Edelman schreibt darüber („A universe of consciousness“ S.188): „Die resultierende funktionelle Isolation ist natürlich ideal, damit neuronale Interaktionen binnen der betreffenden Kreisen optimal verlaufen, dank der Tatsache, dass diese Interaktionen sich vom Rest des Gehirns abgenabelt haben."

Bei einer persistierenden exzentrischen Positionalität wird die funktionelle Isolation angegriffen und damit verschwindet die erreichte Optimalisierung. Es wird dann sozusagen in diese komplizierten Netzwerke „eingebrochen", wodurch die authentische Wahrnehmung gestört wird (indem objektivierend auf die verkehrten Signale geachtet wird), und wodurch das Muskel-Skelett-System kinetisch verkehrt gebraucht wird, obwohl inzwischen die (meist unbewusste) Unsicherheit den Stressapparat in chronische Alarmbereitschaft hält. Auf diese Weise entstehen vielförmige somatische Zerrüttungen, sich ineinander immer verstärkende Teufelskreise. Elemente darin sind: dysfunktionelle Muskelspannungen, ein dysfunktionelle Stand der Skelettsegmenten, Anomalien des Gewebes, autonome Reaktionen darauf, gestörte zerebrale Netzwerke, Hormonelle Deregulierung (wobei eine gestörte Endorphinen -Regulierung möglicherweise wichtig ist). Diese Effekten der somatischen Zerrüttung sind funktionell sehr eingreifend, aber von der Struktur her normalerweise zu klein, um von der medizinischen Diagnostik mittels der gewöhnlichen Apparatur oder der chemischen Analyse wahrgenommen zu werden.
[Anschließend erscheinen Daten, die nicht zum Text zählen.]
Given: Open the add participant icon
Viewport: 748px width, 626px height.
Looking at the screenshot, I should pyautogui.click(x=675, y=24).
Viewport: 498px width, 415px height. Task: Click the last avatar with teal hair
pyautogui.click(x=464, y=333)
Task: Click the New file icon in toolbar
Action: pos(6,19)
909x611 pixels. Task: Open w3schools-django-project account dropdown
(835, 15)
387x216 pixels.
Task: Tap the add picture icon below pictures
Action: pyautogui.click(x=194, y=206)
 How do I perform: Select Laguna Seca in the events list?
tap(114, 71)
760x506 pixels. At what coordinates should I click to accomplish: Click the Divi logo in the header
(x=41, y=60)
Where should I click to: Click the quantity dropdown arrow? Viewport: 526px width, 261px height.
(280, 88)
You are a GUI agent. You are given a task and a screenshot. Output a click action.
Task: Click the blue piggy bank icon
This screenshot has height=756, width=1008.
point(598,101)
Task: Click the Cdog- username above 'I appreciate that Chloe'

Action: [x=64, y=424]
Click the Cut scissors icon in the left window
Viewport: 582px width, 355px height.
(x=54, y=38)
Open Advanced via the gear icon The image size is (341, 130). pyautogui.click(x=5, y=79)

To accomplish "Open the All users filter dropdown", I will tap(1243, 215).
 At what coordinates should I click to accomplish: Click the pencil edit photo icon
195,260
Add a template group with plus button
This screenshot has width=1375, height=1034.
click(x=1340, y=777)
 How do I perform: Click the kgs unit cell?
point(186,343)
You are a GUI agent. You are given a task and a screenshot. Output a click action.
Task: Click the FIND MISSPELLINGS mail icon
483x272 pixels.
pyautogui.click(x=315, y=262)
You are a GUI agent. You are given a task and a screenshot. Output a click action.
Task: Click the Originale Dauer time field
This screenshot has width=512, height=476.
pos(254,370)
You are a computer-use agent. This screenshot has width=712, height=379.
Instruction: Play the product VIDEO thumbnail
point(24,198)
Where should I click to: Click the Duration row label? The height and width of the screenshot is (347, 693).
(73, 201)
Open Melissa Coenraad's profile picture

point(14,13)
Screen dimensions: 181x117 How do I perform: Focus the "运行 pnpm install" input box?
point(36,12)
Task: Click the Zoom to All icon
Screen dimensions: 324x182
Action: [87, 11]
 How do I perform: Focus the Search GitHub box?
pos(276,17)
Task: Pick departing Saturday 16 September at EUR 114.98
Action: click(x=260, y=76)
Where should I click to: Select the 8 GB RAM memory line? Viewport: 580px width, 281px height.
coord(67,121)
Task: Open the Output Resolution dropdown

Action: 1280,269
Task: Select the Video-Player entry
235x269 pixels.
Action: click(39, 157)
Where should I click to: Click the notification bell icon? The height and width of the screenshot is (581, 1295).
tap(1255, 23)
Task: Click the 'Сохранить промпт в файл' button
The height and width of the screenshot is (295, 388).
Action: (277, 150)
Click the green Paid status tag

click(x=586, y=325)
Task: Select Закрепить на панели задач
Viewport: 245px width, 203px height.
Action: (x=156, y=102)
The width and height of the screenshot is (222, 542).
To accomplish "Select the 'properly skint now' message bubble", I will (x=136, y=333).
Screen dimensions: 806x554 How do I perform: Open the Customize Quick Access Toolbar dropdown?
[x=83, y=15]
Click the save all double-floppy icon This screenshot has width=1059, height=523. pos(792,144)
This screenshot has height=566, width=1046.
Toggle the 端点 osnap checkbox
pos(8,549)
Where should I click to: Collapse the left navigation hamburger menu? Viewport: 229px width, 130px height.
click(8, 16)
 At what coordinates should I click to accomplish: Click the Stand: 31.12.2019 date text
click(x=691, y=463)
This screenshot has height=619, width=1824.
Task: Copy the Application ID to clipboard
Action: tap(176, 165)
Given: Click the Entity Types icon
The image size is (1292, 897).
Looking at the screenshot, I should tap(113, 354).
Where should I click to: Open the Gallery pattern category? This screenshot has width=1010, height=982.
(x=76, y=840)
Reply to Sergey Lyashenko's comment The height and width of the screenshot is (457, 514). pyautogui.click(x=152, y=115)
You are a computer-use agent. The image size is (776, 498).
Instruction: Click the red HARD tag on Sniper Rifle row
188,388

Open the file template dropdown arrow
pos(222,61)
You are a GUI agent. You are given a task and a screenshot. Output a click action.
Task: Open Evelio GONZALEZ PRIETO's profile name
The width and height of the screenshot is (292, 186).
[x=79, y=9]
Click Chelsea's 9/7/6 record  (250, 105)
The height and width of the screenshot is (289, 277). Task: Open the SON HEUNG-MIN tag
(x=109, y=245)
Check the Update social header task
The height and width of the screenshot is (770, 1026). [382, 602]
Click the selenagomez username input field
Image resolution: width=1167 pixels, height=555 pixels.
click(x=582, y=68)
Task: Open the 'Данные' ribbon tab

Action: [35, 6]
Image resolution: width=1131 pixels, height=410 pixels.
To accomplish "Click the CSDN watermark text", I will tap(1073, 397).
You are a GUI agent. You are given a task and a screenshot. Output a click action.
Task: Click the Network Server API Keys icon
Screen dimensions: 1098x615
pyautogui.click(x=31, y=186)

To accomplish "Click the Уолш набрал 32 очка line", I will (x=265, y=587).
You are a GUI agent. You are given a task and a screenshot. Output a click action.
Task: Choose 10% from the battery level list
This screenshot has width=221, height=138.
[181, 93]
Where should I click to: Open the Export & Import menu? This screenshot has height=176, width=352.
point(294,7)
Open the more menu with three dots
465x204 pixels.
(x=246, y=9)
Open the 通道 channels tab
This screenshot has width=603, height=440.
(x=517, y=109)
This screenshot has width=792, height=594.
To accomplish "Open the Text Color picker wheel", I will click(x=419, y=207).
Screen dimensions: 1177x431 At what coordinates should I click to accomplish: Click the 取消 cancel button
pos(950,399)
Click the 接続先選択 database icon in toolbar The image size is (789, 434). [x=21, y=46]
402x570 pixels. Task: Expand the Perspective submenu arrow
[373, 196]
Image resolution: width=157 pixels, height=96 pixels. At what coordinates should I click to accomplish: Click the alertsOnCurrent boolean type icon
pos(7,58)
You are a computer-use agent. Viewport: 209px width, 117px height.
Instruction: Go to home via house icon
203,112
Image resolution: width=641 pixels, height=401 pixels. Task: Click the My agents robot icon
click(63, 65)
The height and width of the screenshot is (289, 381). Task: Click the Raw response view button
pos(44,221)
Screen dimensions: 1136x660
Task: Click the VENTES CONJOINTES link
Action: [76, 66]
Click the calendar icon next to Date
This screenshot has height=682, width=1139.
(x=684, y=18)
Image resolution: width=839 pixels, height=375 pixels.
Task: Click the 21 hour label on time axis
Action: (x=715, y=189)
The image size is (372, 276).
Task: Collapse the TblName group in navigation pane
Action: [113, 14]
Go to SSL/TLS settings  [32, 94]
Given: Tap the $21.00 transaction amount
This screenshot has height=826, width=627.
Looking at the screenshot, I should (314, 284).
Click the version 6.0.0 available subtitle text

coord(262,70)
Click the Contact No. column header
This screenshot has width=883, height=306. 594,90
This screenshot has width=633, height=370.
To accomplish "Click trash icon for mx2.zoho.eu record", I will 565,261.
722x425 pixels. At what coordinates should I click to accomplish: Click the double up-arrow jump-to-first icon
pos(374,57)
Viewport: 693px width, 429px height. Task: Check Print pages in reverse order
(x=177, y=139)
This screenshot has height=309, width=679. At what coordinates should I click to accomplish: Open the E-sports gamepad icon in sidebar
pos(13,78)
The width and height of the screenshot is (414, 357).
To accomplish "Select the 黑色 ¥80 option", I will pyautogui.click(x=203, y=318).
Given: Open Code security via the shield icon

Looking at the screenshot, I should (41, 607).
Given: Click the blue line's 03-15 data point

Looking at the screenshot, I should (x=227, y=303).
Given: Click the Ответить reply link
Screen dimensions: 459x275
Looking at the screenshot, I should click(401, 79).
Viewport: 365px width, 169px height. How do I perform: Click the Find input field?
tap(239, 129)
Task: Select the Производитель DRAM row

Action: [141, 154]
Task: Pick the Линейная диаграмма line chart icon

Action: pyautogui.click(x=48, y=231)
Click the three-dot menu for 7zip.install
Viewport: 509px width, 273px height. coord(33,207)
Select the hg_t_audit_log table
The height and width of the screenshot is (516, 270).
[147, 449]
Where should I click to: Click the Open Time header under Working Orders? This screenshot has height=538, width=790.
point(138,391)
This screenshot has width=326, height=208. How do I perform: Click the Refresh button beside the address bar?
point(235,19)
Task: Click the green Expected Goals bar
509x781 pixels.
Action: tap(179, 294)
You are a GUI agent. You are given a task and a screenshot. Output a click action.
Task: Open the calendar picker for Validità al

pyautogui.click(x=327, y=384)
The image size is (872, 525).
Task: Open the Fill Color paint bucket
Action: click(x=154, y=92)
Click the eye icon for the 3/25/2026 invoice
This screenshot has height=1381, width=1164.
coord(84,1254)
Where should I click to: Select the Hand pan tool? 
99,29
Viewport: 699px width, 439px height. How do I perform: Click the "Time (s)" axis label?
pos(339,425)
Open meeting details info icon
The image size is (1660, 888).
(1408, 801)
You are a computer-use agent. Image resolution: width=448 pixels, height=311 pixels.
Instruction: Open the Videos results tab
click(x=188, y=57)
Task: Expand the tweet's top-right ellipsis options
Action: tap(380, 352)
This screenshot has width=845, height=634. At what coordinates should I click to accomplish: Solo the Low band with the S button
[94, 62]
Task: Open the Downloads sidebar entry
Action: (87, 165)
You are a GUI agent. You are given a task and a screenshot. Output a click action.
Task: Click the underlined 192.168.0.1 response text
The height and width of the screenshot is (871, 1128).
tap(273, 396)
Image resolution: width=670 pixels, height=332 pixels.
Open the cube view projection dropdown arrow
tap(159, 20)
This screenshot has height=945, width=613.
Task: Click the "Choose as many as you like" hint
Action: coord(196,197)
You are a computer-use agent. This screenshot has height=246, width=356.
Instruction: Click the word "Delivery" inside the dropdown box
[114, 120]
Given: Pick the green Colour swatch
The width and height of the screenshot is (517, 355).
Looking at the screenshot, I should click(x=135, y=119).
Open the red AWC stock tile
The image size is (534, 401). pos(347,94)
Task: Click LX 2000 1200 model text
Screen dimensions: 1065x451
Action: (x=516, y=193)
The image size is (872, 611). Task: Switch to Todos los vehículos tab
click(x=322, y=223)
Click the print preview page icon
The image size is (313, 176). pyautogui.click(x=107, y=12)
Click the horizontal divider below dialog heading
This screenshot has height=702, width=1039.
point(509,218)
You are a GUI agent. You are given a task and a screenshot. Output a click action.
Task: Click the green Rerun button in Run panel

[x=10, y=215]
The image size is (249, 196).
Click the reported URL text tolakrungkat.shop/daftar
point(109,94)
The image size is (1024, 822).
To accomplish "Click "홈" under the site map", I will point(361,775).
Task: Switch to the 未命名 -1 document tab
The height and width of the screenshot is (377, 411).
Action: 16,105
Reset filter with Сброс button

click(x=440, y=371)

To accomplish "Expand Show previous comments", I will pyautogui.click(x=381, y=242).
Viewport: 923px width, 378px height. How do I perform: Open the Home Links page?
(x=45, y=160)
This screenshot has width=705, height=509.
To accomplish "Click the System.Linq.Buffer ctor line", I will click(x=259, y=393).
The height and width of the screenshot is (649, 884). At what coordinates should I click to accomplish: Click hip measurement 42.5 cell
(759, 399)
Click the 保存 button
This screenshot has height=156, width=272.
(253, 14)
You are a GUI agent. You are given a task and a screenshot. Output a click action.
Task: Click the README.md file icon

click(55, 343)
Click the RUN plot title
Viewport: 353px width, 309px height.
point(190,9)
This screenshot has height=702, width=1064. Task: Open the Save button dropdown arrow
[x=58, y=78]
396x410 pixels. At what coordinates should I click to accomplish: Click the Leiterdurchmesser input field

In Termen der Nosologie ist dann „nichts zu finden" und es folgt oft, bei Mangel an besserem, die Diagnose „psychosomatische Erkrankung" mit allen damit verbundenen dualistischen Interpretationen.

Der Therapeut der HBF hat gelernt, an den Reaktionen des Gewebes und der Skelettsegmenten, durch taktile Kommunikationsformen die Effekte einer persistierenden exzentrischen Positionalität wahrzunehmen. Es sollte deutlich sein, dass die Therapie sich dann primär auf die exzentrische Positionalität zu richten hat und also auf das Wiederherstellen der Möglichkeit des Funktionierens in einer zentrischen Positionalität.